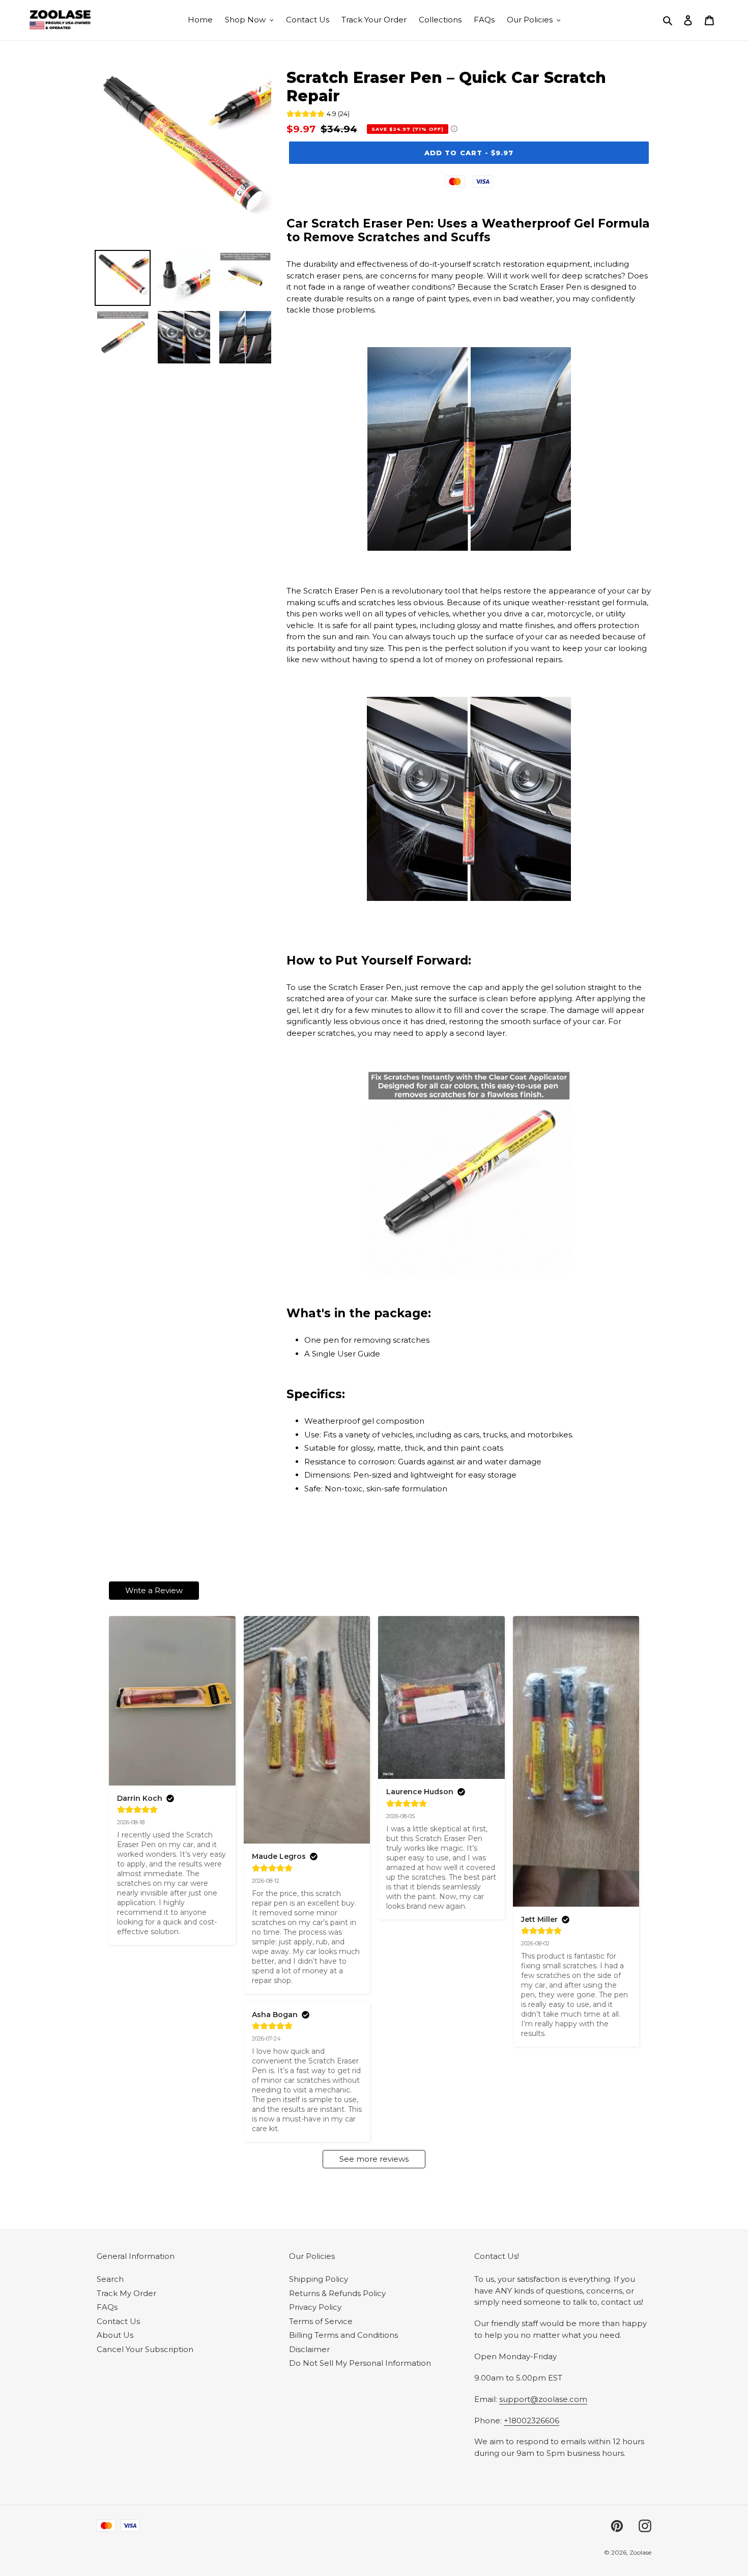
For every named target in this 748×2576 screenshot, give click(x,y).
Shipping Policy (318, 2279)
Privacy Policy (315, 2307)
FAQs (107, 2307)
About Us (115, 2335)
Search (110, 2279)
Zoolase (640, 2552)
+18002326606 (531, 2420)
★ ★ ★
## Exercise objective
A word-for-word copy of the entries is needed, with no pictures in it.

## Solution to this problem
For every named target in this 748×2576 screenshot, give click(x,y).
Shipping Policy (318, 2279)
Privacy Policy (315, 2307)
FAQs (107, 2307)
About Us (115, 2335)
Search (110, 2279)
Zoolase (640, 2552)
+18002326606 (531, 2420)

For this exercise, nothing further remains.